The daughter of a former tax office deputy commissioner who took part in a $105million fraud conspiracy mocked unwitting puppets in the scheme as ‘maniacs’ and ‘crazy’ in secret recordings. 

Lauren Cranston knew that straw directors used in the Plutus Payroll conspiracy – one of Australia’s biggest frauds – had various drug and mental health issues while she was actively taking part in it.

Cranston, who still does not believe she did anything wrong, was jailed for at least five years on Monday after a mammoth trial beginning in April last year in the NSW Supreme Court

Justice Anthony Payne found the 30-year-old was a ‘trusted participant’ in the plot and acted out of misguided loyalty to her older brother, Adam. 

The daughter of a former tax office deputy commissioner who took part in a $105million fraud mocked unwitting puppets in the scheme as ‘maniacs’ and ‘crazy’. Lauren Cranston (above) knew that straw directors used in the conspiracy had various drug and mental health issues

Cranston was found guilty in March of conspiring with four others including her sibling Adam to cause a loss to the Commonwealth and dealing with the proceeds of crime.

Under the conspiracy legitimate clients, attracted by Plutus Payroll’s lack of service fees, sent money to the company to pay wages, taxes and superannuation.

The funds were then funnelled through second-tier companies with straw directors who were ‘unsophisticated and vulnerable people’ and did not understand what was going on.

More than $141million was put through the scheme, siphoning about $105million that should have been paid to the Australian Tax Office.

Justice Payne said Cranston was secretly recorded talking about the straw directors in conversations which made clear she knew they had no knowledge of the daily operations of the companies.

‘In numerous conversations, Ms Cranston volunteers her opinion about them, including that they are “maniacs” and “crazy”,’ Justice Payne said in his judgement.

• _Dataset records_
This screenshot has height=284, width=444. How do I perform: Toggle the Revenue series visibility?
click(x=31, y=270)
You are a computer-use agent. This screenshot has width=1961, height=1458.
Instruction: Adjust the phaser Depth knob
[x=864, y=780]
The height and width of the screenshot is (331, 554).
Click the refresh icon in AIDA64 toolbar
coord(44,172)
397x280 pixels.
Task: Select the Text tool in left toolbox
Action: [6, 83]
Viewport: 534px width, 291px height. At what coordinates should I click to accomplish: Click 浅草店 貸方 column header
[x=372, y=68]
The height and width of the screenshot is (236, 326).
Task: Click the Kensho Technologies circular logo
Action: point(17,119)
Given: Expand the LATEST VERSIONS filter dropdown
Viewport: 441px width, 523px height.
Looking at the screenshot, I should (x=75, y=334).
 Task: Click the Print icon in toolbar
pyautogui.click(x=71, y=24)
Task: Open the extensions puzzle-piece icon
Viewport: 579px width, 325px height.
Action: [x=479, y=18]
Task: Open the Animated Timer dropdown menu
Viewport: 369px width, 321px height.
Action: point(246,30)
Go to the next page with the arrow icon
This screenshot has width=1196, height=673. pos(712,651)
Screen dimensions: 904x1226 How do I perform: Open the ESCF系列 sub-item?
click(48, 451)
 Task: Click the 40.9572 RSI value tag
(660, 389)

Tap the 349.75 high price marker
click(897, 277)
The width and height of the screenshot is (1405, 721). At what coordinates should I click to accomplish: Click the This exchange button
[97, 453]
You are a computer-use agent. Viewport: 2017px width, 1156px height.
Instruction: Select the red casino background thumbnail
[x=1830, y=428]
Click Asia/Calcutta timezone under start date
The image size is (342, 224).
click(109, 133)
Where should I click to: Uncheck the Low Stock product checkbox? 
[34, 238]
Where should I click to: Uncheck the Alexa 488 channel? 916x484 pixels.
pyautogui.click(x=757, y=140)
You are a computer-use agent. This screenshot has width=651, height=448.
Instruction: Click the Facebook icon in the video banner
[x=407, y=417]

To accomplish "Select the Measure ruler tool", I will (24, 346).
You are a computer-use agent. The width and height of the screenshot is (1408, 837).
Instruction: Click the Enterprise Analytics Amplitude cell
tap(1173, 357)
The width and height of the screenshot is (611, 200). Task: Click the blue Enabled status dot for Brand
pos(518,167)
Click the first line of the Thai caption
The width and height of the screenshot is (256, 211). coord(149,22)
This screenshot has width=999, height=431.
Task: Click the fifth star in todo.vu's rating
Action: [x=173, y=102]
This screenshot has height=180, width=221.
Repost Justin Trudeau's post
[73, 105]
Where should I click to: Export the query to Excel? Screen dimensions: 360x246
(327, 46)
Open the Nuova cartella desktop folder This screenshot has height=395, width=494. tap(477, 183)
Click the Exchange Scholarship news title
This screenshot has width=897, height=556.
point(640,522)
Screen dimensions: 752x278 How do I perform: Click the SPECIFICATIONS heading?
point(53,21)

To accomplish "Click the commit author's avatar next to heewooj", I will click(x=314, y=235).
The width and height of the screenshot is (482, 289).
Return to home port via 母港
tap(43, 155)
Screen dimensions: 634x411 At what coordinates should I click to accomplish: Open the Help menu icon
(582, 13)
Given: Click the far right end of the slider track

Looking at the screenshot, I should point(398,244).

• _Given exercise 1_
Decide whether each statement below agrees with the article on the Plutus Payroll fraud. Answer yes or no for each, and quote the words from the article that decide it: (a) Cranston was jailed for at least five years; (b) Cranston's brother Adam is younger than she is; (c) clients were drawn to Plutus Payroll by its lack of service fees.
• _Given exercise 2_
Transcribe the article on the Plutus Payroll fraud from "The funds were" up to and including "was going on.".
• _Given exercise 3_
Finish out the next part of the article on the Plutus Payroll fraud, continuing after its final sentence.
The listing is unrelated to the article on the Plutus Payroll fraud.

• _Task output 1_
(a) Yes: "was jailed for at least five years on Monday"
(b) No: "her older brother, Adam"
(c) Yes: "attracted by Plutus Payroll’s lack of service fees"

• _Task output 2_
The funds were then funnelled through second-tier companies with straw directors who were ‘unsophisticated and vulnerable people’ and did not understand what was going on.

• _Task output 3_
Cranston was found guilty in March of conspiring with four others including her older brother Adam Cranston (above) to cause a loss to the Commonwealth and dealing with the proceeds of crime 

Cranston was recorded calling a straw director ‘stupid’ and joking about her being on a ‘bender’. A co-conspirator then asked Cranston how one of the principals had located such dupes, who she described as ‘druggies’.

‘I’ve got no f***king idea,’ Cranston responded.

When another co-conspirator called a straw director ‘retarded and ‘illiterate’, Cranston said: ‘Yeah, right. Oh my god. Where did we find him?’

The Cranston siblings are the children of former tax office deputy commissioner Michael Cranston, who had no knowledge of the fraud and was never involved in any wrongdoing. 

The Plutus Payroll conspiracy was hatched in meetings at ‘gentlemen’s clubs’, which Cranston was not aware of and did not participate in, Justice Payne found.

Lauren and Adam Cranston were arrested in May 2017 after a lengthy Australian Federal Police operation. Adam Cranston used the money he took to fund a lavish lifestyle. Some of the cash seized by cops is pictured 

While she was not involved in the initial planning stages, Cranston remained knowingly involved in the conspiracy from at least February 2015 as a ‘trusted participant’, the judge said.

Cranston acted on instructions but understood the mechanics and knew she had a central role in facilitating the money laundering and tax fraud conspiracies, which she also took efforts to conceal.

By the time authorities were listening in, she was showing her knowledge of the scheme’s history.

‘At least we are actually paying some taxes,’ Cranston was recorded saying.

Cranston gained about $182,000, primarily participating at the bottom of the conspiracy’s hierarchy out of misguided loyalty to her older brother, the judge said. 

She had not shown any remorse.

‘The offender still appears to believe that she and her co-conspirators have done nothing wrong,’ Justice Payne said.

‘… There was no acknowledgement by Ms Cranston, or on her behalf, that any crime had been committed here, by anybody, much less that she was contrite… .’

Items including jewellery and cash seized by police who arrested the Cranston siblings are displayed at a press conference at AFP headquarters in Sydney

Cranston’s barrister Troy Anderson SC had submitted his client was ‘young, unsophisticated and lacking in curiosity’, Justice Payne said.

‘While Ms Cranston acted on instructions, I find that at all relevant times she understood the mechanics of the second-nd tier companies’ accounts,’ he found.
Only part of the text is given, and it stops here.